▶ _Activity_: For the records that follow, please set down exactly the lines between the one holding "Navigate to the next campaign with the arrow" and the one holding "1390x868 pixels.", inclusive, and only those.

▶ _Data section_:
━━━━━━━━━━━━━━━━━━━━━━━━━━━━━━

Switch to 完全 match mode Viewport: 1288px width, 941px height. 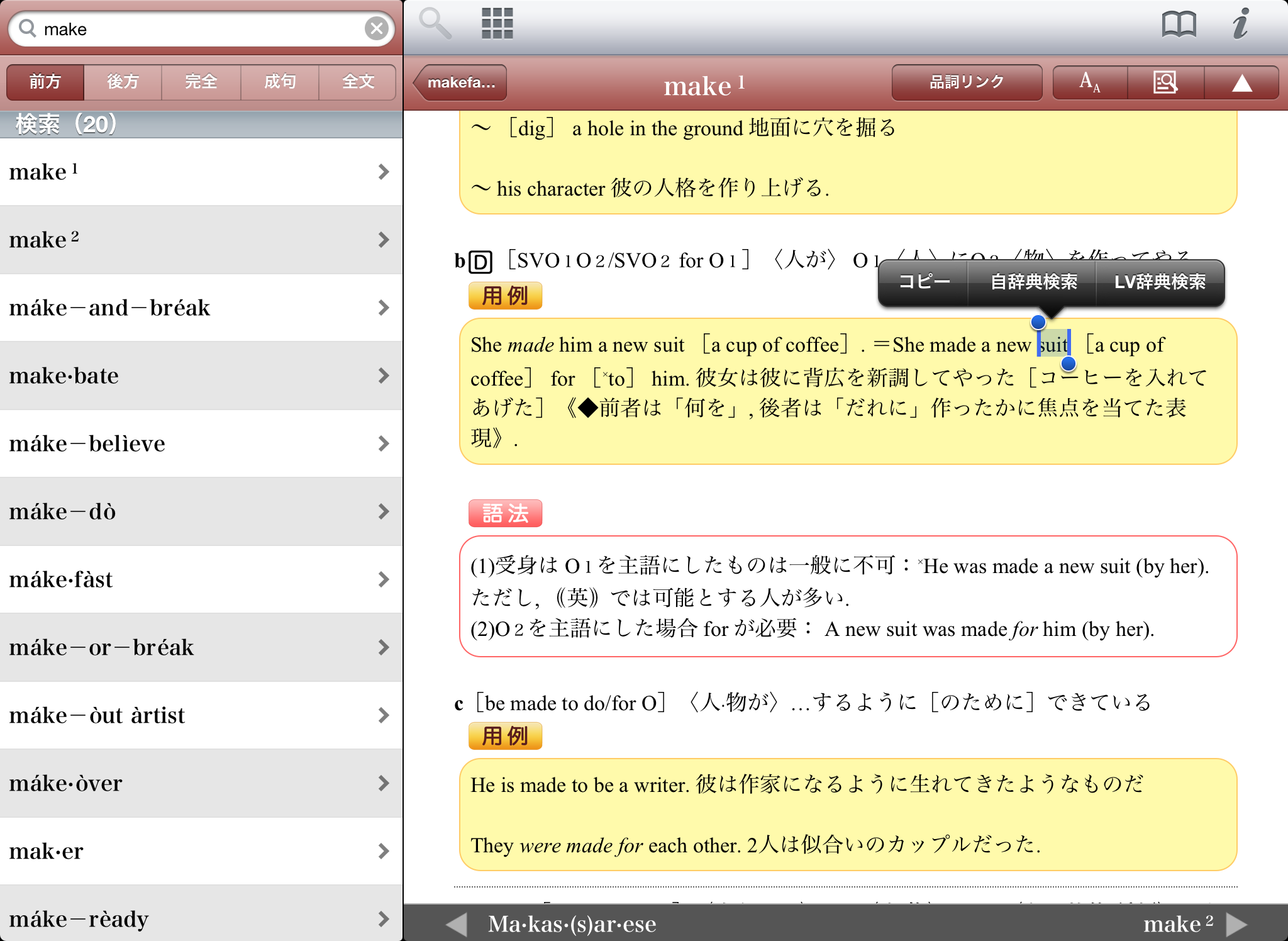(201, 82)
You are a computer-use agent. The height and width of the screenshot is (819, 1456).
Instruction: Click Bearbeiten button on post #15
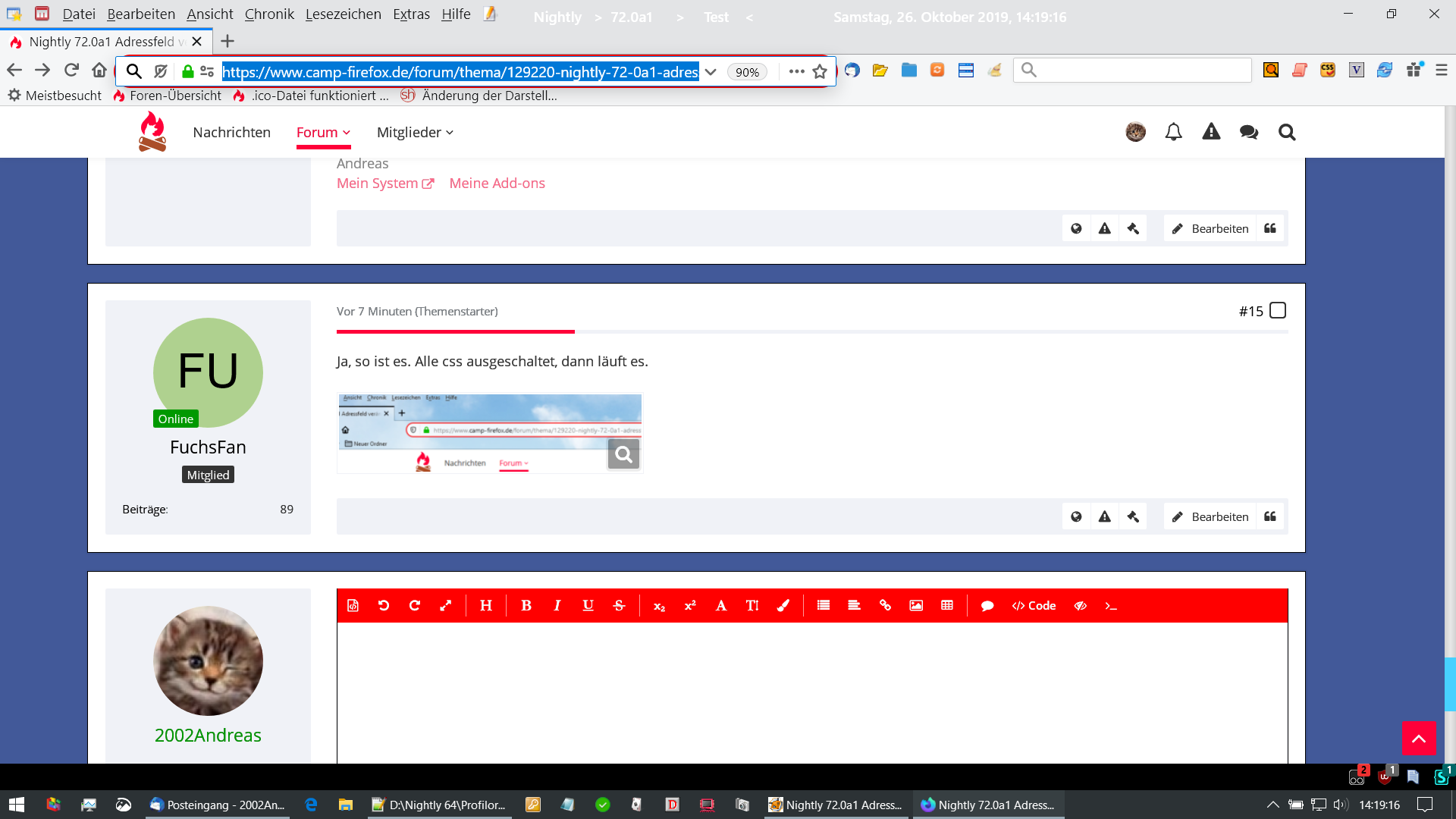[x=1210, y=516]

━━━━━━━━━━━━━━━━━━━━━━━━━━━━━━

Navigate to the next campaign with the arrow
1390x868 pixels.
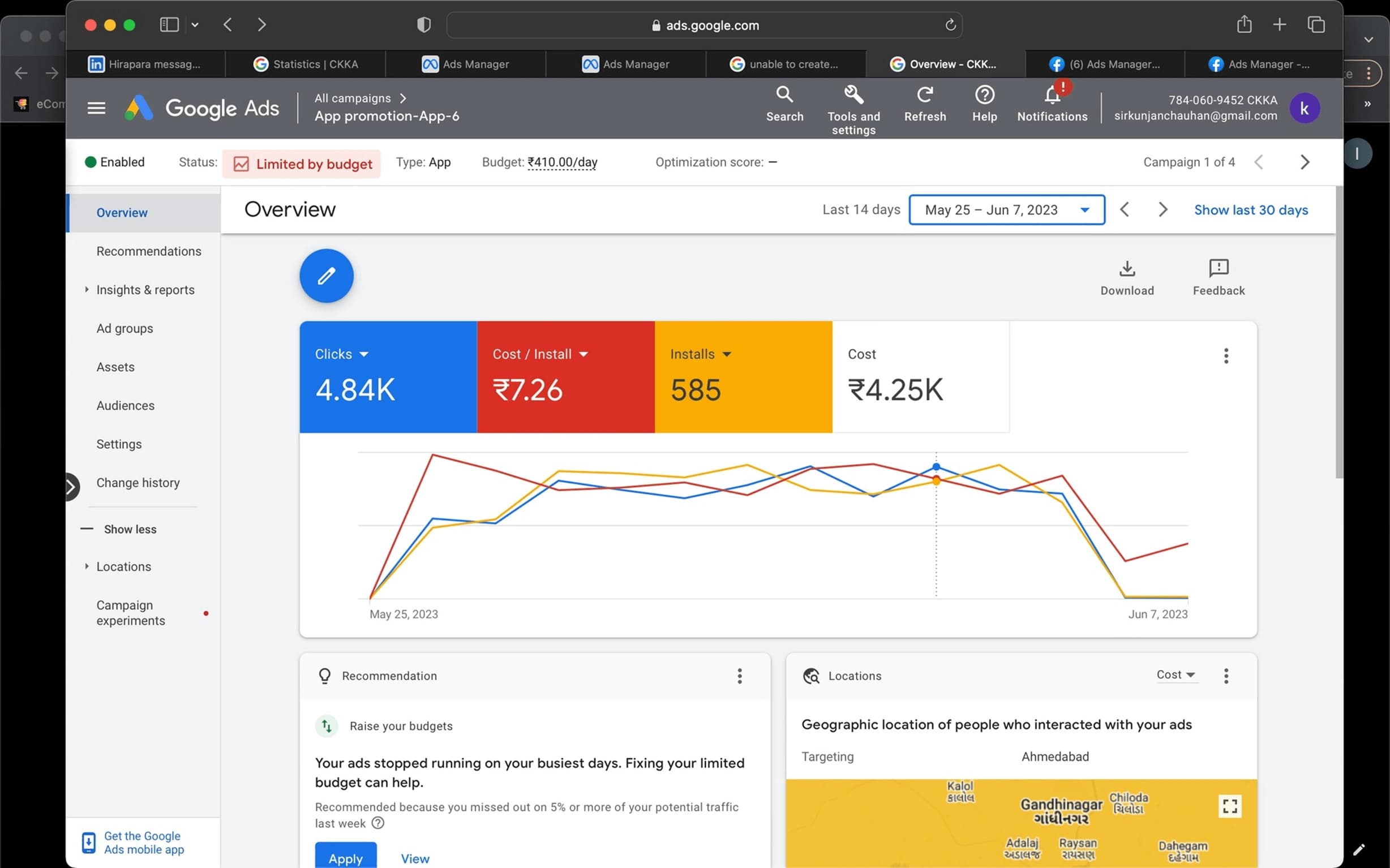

━━━━━━━━━━━━━━━━━━━━━━━━━━━━━━

▶ _Response box_:
Navigate to the next campaign with the arrow
1390x868 pixels.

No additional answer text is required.